To get the top the top score , we start with the StackNet model based on the 5way interractions (sparse)

Data is downloaded from here
Run with python the prepare_data.py script to create the modelling data.
Assuming you have the StackNet.jar in the same folder with these files and param_amazon_linear.txt is also in the same folder, run this in the command line : java -Xmx3048m -jar StackNet.jar train task=classification train_file=train.sparse test_file=test.sparse params=param_amazon_linear.txt pred_file=amazon_linear_pred.csv test_target=false verbose=true Threads=1 sparse=true folds=5 seed=1 metric=auc
The performance of the models is as follows:

model	auc
LogisticRegression_L2	0.893
LogisticRegression_L2_SGD	0.885
LSVC_L2	0.891
LinearRegression	0.879
LibFmClassifier	0.891
softmaxnnclassifier	0.882
GradientBoostingForestClassifier	0.851
LogisticRegression_L1	0.88
LSVC_L1	0.871

RoC of best Logistic model:

Alt text

The RandomForest Meta Classifier in level 2 had AUC of 0.901 which is about 0.008 gain from the top performing model.
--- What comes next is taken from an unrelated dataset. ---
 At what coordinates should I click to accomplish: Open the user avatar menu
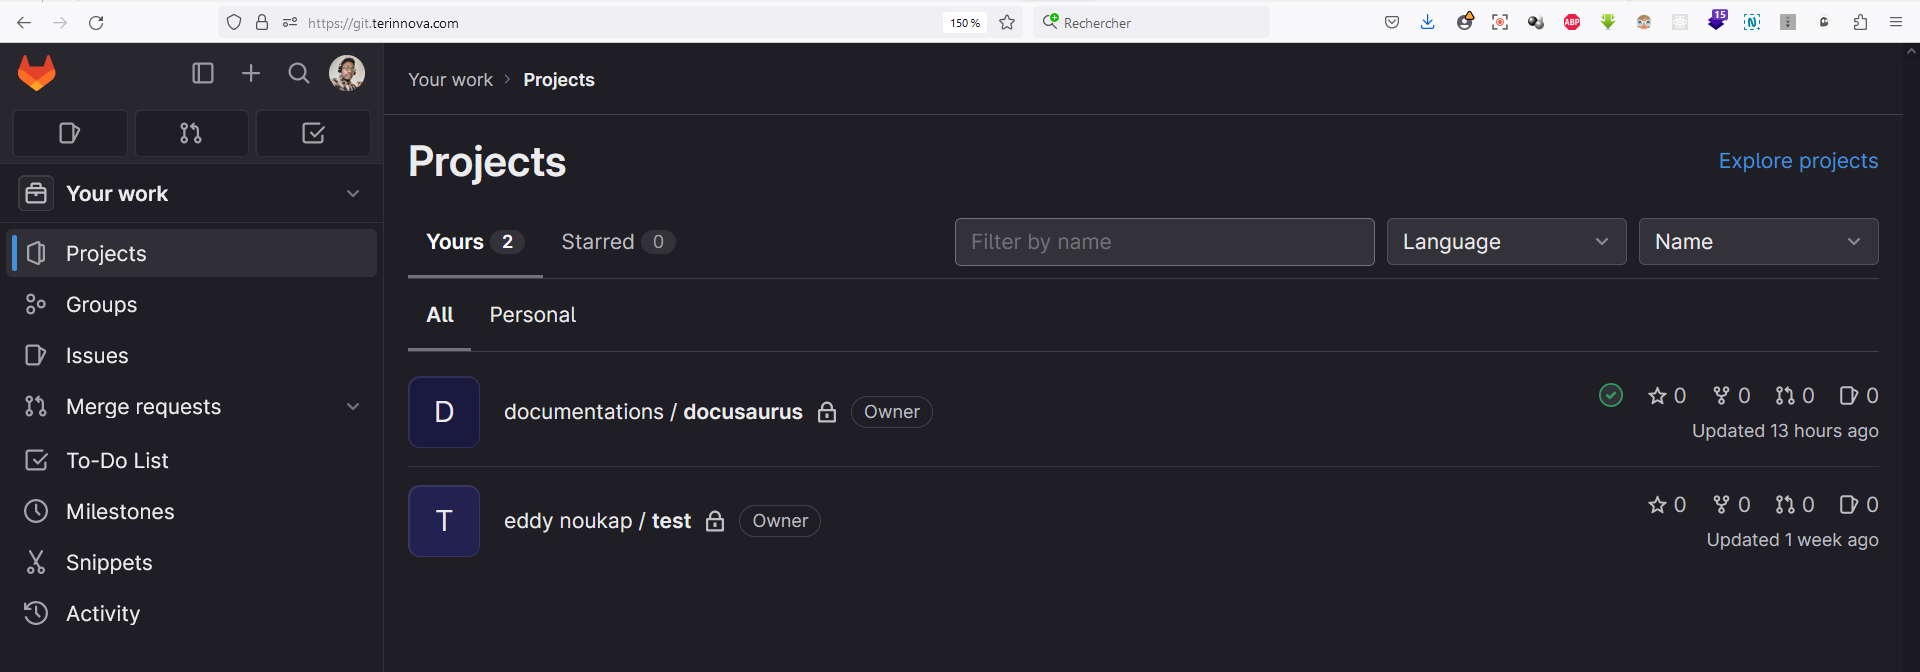(x=347, y=73)
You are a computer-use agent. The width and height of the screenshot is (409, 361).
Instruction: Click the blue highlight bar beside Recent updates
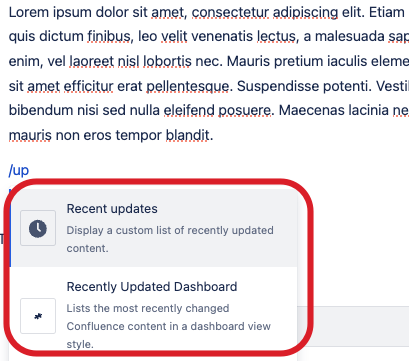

The second part will use the data per fold 5. Execute from the command line : java -Xmx3048m -jar StackNet.jar train task=classification data_prefix=amazon_counts test_file=amazon_counts_test.txt pred_file=amazon_count_pred.csv verbose=true Threads=1 folds=5 seed=1 metric=auc

model	auc
LogisticRegression	0.889
GradientBoostingForestClassifier	0.9
RandomForestClassifier	0.899
softmaxnnclassifier	0.866
LSVC	0.888
LibFmClassifier	0.89
GradientBoostingForestRegressor	0.858
LinearRegression	0.901

RoC of best (GBM) model:

Alt text

The RandomForest Meta Classifier in level 2 had AUC of 0.904 which is about 0.004 gain from the top performing model (less than the linear blend).

run the blend_script.py to blend the results of the two StackNets
submit
Try your own things - add your own models! There is room for improvement :)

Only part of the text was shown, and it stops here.